Divers will release more than 3,000 staghorn corals into the Florida Reef Tract.

"It is the most genetically diverse outplanting of new coral ever in the history of Florida," said Roger Germann, CEO and President of the Florida Aquarium.

The Florida Aquarium is working with its partners including Florida Fish and Wildlife Conservation Commission, The University of Florida, the Coral Restoration Foundation and Nova Southeastern University.

The Florida Reef Tract spans nearly 150 miles from Key Biscayne through the Florida Keys.
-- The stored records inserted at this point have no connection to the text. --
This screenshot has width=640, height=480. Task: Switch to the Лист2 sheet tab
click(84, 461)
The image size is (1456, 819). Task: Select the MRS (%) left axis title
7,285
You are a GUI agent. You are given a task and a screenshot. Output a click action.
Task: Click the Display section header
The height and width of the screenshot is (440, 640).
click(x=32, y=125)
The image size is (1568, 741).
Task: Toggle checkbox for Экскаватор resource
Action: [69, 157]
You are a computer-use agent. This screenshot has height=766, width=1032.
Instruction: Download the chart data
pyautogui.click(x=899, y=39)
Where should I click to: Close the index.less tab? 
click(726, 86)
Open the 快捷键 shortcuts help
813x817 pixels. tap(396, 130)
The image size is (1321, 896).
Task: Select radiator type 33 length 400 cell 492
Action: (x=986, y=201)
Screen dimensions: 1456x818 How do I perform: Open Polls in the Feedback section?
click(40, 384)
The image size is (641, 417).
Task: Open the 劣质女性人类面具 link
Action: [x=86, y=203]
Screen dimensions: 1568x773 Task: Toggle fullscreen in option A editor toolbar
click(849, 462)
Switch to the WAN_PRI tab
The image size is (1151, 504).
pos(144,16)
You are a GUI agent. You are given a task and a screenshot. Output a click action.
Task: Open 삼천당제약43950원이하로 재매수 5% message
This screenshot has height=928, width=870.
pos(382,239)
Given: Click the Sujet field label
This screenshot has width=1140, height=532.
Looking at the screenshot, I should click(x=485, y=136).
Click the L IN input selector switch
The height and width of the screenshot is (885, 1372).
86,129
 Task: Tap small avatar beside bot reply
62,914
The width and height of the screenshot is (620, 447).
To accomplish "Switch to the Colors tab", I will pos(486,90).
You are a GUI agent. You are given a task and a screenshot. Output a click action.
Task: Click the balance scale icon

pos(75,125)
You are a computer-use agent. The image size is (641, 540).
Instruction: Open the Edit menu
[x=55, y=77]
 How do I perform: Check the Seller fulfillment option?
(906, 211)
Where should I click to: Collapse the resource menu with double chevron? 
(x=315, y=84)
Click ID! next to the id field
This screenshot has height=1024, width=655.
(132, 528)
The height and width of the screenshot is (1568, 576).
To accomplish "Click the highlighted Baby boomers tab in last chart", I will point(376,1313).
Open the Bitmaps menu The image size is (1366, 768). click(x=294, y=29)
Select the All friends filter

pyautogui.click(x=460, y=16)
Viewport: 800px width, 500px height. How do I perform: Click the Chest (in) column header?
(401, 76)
It is the third largest coral barrier reef system in the world.

"It's suffering some of the pressures of climate change and water quality and a disease that's running through it so the Florida Aquarium is doing our part to basically repopulate those coral reefs," said Germann.

Biologist grew staghorn coral at a conservation campus in Apollo Beach.

"By adding 3,000 new genetic individuals to the reef track that's a huge increase in the genetic diversity of the existing staghorn population in Florida," said Keri O'Neil, a Senior Coral Scientist.

“Given the challenges facing our reefs, we recognize both the importance and complexity of restoring them,” said FWC Chairman, Robert Spottswood. “Working together through innovative partnerships such as this one is the first step of many that will bring enhanced genetic diversity and resilience to our reefs.”

Ticket sales at the Florida Aquarium and donations pay for conservation efforts like these.

"In order to really save this coral reef, we're going to have to do this more and more, work with our partners and make sure we're out there every year replanting more coral," said Germann.